2020年03月03日(火)16時10分
船津徹

<13歳未満の子どもを一人にさせない、この明確な原則のせいで過剰に過保護な親が増えてしまったアメリカ。一方、しつけと虐待の境界線がグレーな日本>

カリフォルニア州に住む母親が、自宅アパートの敷地内で4歳の子どもを一人で遊ばせていたところ、近隣住人に通報され警察に逮捕されました。ハワイに観光に来ていた日本人の母親が、小学生の子どもをホテルの部屋に置いたまま買い物に出かけたところ、ルームキーパーに通報され警察で取り調べを受けました。

アメリカでは子どもの安全は社会全体が守るものという考えが強くあり、犯罪や虐待のサインは見逃さない、見て見ぬふりしない、疑わしきは通報するという意識が人々に浸透しています。もちろん保護責任者である親には、子どもの生命を守る義務があり、それを怠ればペナルティーが課されます。

日本の親はアメリカ基準では全員ネグレクト!

2014年の米国保健省の資料を見ると、全米の児童虐待相談件数は年間約360万件で、そのうち虐待を受けたと認定された子どもは70万2000人に上っています。虐待死も年間約1500人で、一日平均4人以上の子どもが保護者による虐待で亡くなっています。

● **データ一覧**

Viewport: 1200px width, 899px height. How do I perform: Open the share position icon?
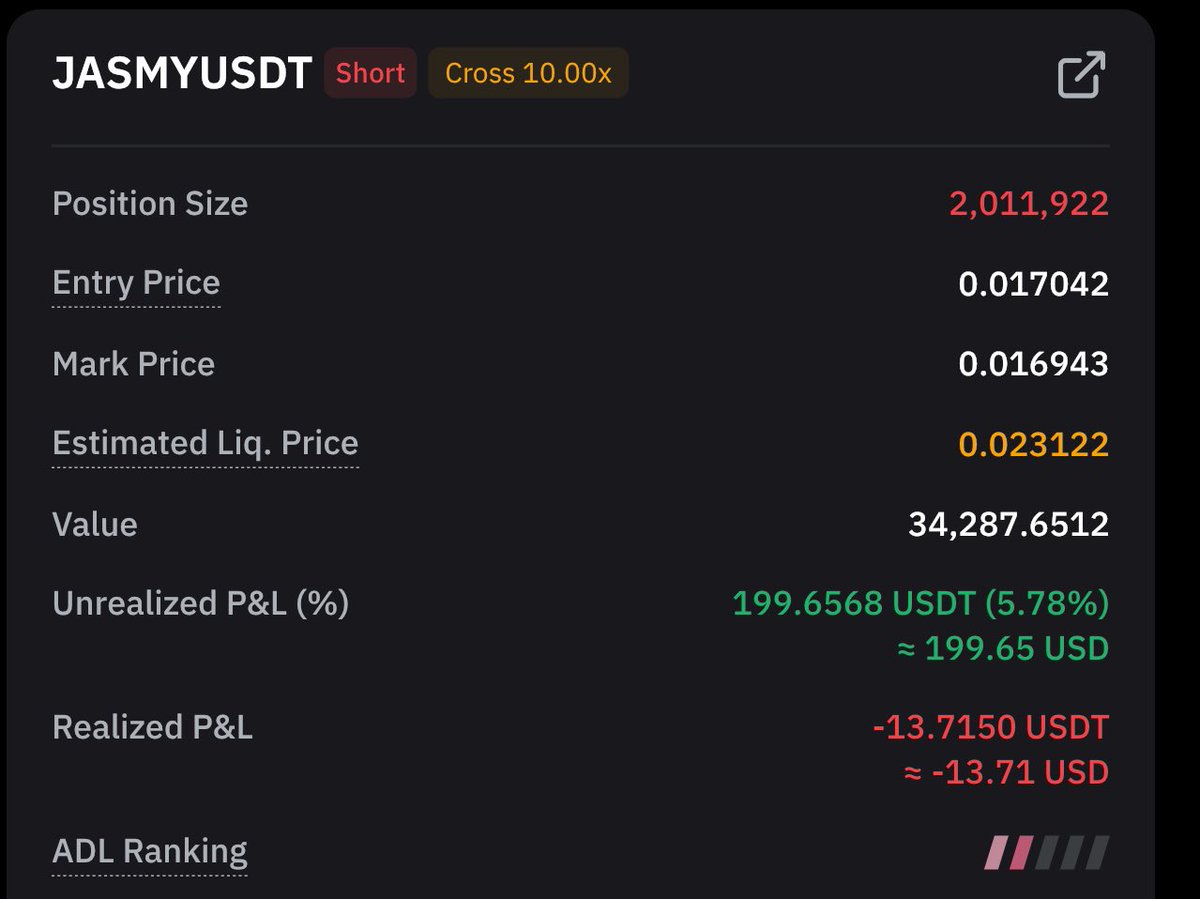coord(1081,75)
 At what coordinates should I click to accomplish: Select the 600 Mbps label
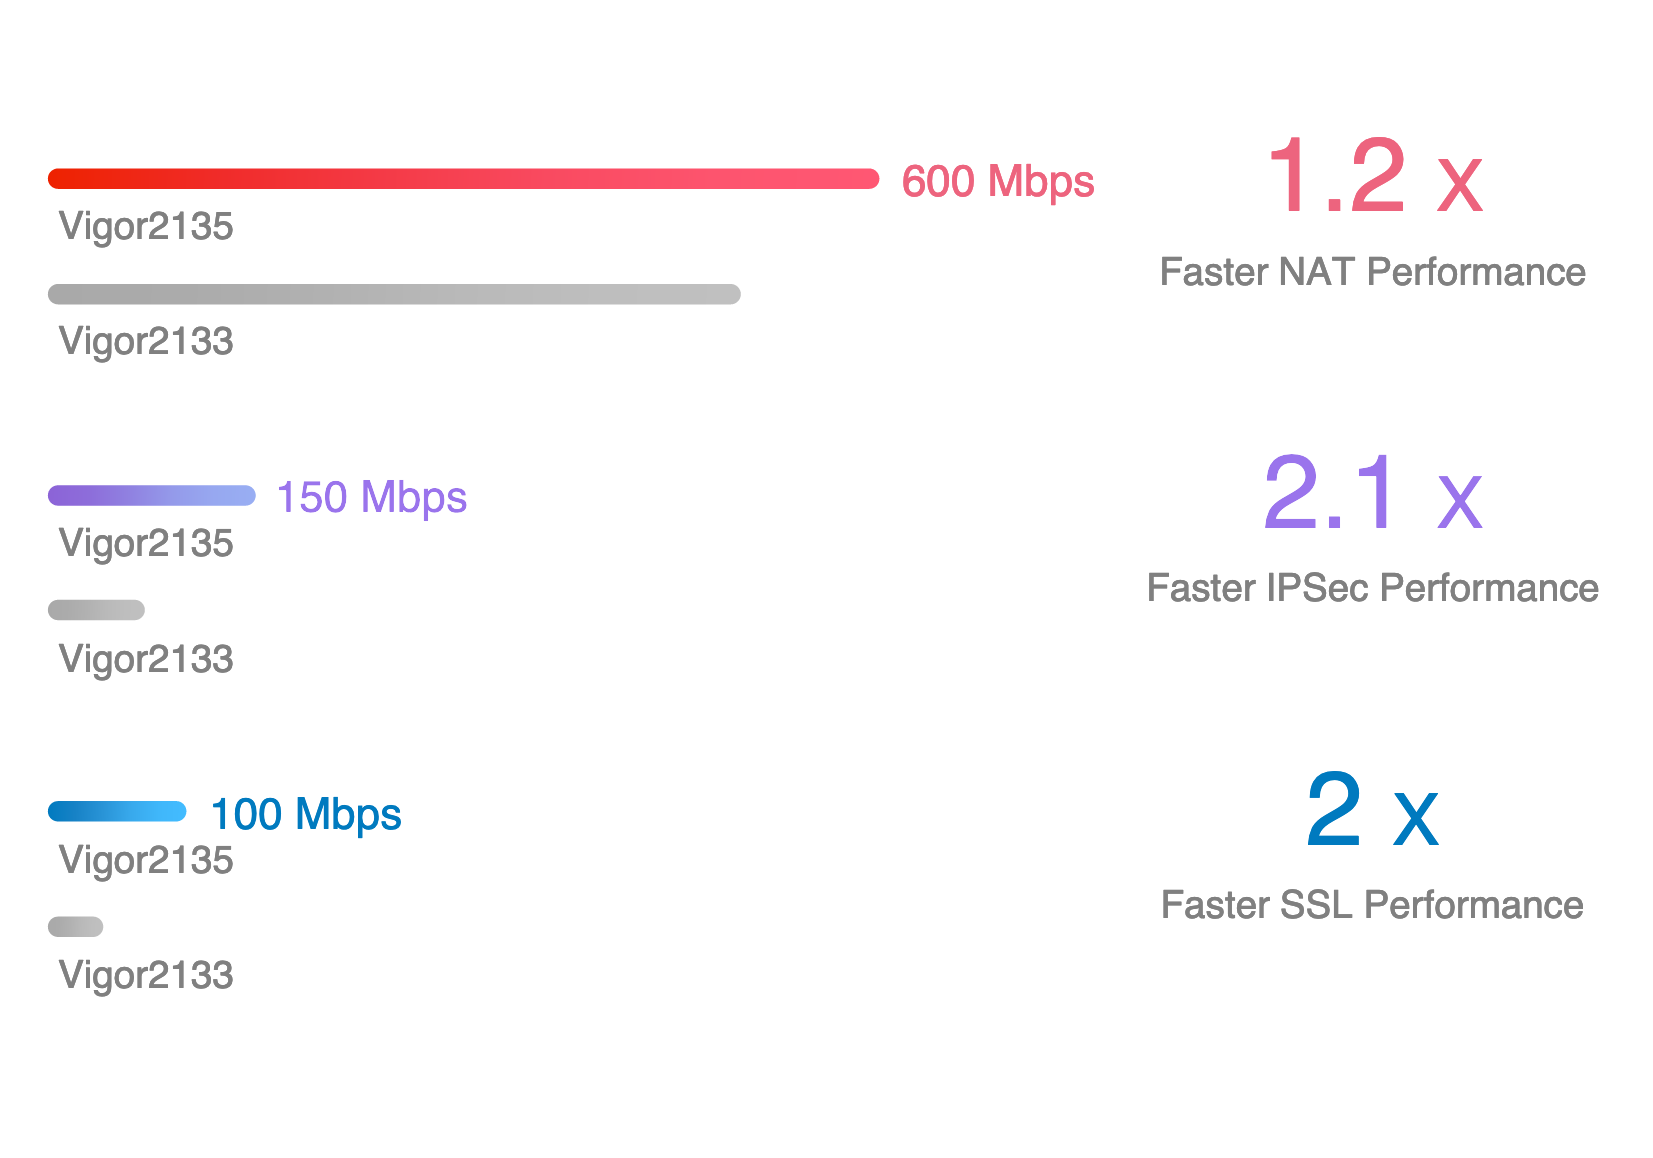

● **実施タスク**
[a] アメリカの子どもの安全に関する本文について、次の問いに答えてください。
(i) カリフォルニア州の母親が自宅アパートの敷地内で一人で遊ばせていた子どもは何歳か。
(ii) ハワイでホテルの部屋に子どもを置いて買い物に出かけた日本人の母親を通報したのは誰か。
(iii) 2014年の米国保健省の資料で、虐待を受けたと認定された子どもは何人か。
[b] アメリカの子どもの安全と虐待をめぐる本文を、最後の文の後から引き取って書き継いでください。
データは本文とは別個の資料として扱ってください。

● **タスクの解答**
[a]
(i) 4歳
(ii) ルームキーパー
(iii) 70万2000人

[b]
子どもの虐待には、身体的虐待、心理的虐待、性的虐待、ネグレクト(育児放棄)があります。アメリカで最も多いのがネグレクトです。子どもを一人で留守番させたり、一人で遊ばせたり、満足に食事を与えなかったり、何日もお風呂に入れなかったりすれば、ネグレクトと見なされます。

ネグレクトの定義や罰則は州によって異なりますが、一般にアメリカでは「13歳未満の子どもを一人にさせないこと」が常識となっています。家の中であっても、子どもを一人で留守番させていると、近隣住民からネグレクトの疑いをかけられることになります。

日本では子どもが一人で電車やバスで登下校したり、一人で留守番したり、夜中に塾から一人で帰ってきたり、親の監督なしで友だちと外で遊ぶことは普通ですが、アメリカでは100%ネグレクトの疑いがかけられ、親は取り調べを受けることになります。